Postby Michiel Bliemer » Sun Aug 14, 2016 7:44 am

Apologies for the late reply, sometimes the system does not notify us of new posts, and some of us have been away.

1) If attributes appear in variations and cannot be classified into a small number of groups, you may have to extend the number of groups.
For example, instead of small and large you may need combinations [small1, small2], [small1, large2], [small2, large2], and [large2, large2] to represent different categories for different attributes. This of course leads to a much larger number of designs. For a specific study I created more than 1,000 pivot designs for this reason.In Ngene you therefore have to specify different models for each combination, i.e. ;model(small1large2) etc.

2) In the Ngene syntax you use the group average, for example for the group with 0.4<small1<0.8 you use value 0.6. Then in the survey instrument you use the pivot design optimised for 0.6 but apply the levels pivoted around the respondent value, namely 0.5.
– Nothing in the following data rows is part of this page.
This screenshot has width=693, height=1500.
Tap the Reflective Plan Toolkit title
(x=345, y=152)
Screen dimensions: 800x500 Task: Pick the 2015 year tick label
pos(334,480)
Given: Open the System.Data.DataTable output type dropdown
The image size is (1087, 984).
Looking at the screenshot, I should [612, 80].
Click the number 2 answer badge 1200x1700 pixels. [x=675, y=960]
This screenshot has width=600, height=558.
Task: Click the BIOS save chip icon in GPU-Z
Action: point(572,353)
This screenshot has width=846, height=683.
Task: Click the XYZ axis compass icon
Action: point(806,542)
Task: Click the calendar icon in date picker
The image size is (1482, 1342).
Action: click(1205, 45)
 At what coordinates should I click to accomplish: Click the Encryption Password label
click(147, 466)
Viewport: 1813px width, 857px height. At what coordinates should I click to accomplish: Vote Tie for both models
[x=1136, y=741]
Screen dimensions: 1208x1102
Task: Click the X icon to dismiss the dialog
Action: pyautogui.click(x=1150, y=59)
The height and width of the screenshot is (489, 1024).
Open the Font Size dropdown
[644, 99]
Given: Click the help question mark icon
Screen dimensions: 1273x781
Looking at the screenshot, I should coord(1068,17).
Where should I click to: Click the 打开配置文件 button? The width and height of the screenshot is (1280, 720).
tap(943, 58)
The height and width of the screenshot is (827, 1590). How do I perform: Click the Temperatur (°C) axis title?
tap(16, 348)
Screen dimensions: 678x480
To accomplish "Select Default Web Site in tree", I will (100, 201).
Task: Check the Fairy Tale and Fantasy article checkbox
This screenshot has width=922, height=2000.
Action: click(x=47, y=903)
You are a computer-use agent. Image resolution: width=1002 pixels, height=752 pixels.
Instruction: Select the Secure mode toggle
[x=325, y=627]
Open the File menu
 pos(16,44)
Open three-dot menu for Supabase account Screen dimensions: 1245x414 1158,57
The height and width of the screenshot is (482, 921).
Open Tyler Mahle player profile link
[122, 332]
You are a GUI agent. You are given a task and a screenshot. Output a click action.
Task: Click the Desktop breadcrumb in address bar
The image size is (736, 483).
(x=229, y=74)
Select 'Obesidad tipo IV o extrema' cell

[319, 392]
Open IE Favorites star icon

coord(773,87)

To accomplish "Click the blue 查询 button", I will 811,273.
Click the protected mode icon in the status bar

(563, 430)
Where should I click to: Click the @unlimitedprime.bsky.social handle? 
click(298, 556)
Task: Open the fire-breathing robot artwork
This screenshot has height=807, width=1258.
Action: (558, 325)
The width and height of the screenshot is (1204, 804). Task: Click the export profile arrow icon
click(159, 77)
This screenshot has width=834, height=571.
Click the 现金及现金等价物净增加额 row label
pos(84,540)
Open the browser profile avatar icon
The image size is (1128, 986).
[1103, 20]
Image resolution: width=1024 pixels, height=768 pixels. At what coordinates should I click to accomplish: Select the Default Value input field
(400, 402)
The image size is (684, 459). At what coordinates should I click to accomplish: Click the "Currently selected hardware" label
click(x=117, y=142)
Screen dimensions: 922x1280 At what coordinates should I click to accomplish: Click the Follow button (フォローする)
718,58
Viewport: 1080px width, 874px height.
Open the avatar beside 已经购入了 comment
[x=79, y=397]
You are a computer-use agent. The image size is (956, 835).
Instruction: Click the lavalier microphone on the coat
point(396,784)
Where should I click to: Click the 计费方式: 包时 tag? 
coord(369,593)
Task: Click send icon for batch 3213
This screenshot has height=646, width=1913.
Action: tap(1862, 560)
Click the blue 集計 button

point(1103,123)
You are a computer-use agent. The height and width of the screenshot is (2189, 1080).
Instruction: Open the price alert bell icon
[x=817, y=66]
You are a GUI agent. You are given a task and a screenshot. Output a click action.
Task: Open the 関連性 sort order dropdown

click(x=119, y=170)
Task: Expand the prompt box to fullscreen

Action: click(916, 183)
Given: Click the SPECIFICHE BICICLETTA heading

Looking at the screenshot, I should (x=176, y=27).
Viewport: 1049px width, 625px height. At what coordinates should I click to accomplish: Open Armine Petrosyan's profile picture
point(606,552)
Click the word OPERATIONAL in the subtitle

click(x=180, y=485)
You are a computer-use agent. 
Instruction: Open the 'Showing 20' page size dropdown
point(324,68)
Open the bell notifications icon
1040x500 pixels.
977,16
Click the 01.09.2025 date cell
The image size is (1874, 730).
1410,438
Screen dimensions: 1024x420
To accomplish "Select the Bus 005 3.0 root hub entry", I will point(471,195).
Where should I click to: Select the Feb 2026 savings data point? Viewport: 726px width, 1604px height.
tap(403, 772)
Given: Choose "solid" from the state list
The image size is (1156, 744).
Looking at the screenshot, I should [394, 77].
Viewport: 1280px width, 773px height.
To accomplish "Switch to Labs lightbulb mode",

3) A homogeneous design applies the same pivots to all respondents and groups, while a heterogeneous design applies different pivots to different groups (and hence creates multiple pivot designs). Best would be to generate heterogeneous designs for each combination mentioned under 1). A homogeneous design is simpler to implement, but will be less efficient. So it depends on whether you are able to create a library of designs and use the right design based on the attribute levels the respondent provides, or whether you only want to implement a single design in the survey.